July 06, 2001|By David L. Greene and Thomas Healy | David L. Greene and Thomas Healy,SUN NATIONAL STAFF

WASHINGTON - President Bush nominated yesterday Robert S. Mueller III, a veteran federal prosecutor with deep roots in the Justice Department, as the next director of the FBI, which recently has suffered a series of embarrassing blows to its credibility.

If confirmed by the Senate, Mueller would take over the nation's premier law enforcement agency at a time when it has lost the trust of many in Congress. In addition to lapses that led to the recent spy scandal involving former agent Robert P. Hanssen, the FBI was accused of bungling the espionage investigation of nuclear scientist Wen Ho Lee and of mishandling documents in the prosecution of Oklahoma City bomber Timothy J. McVeigh.

Mueller, 56, would succeed Louis J. Freeh, who ended a tumultuous tenure last month by resigning two years before his 10-year term would have expired.
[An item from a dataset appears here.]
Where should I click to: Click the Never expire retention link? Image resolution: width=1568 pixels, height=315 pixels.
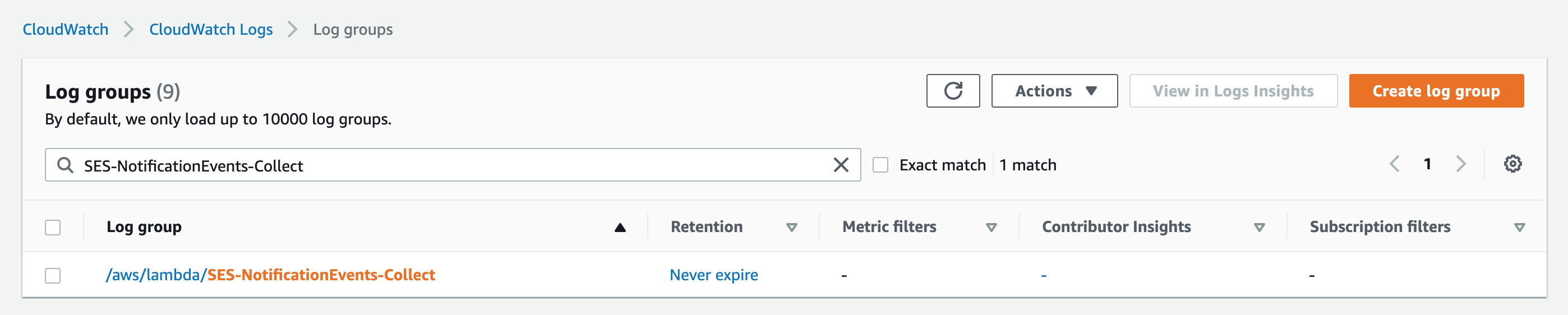(x=713, y=275)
"The FBI has a great tradition that Mr. Mueller must now affirm and some important challenges he must confront," Bush said at a ceremony in the White House Rose Garden. "Like the Department of Justice, the FBI must remain independent of politics and uncompromising in its mission."

The president praised Mueller's dedication to public service, from his time as a decorated Marine during the Vietnam War to appointments at the Justice Department under two administrations.

Mueller (pronounced MULL-er) was appointed by the president's father in 1990 as an assistant attorney general in charge of the criminal division. President Bill Clinton later named him U.S. attorney for Northern California, heading a team of prosecutors in San Francisco that is one of the nation's largest.

"He has shown high ideals, a clear sense of purpose and a tested devotion to his country," Bush said.

Some familiar with Mueller's record describe him as the ideal person to repair an agency in need of a sharply focused manager.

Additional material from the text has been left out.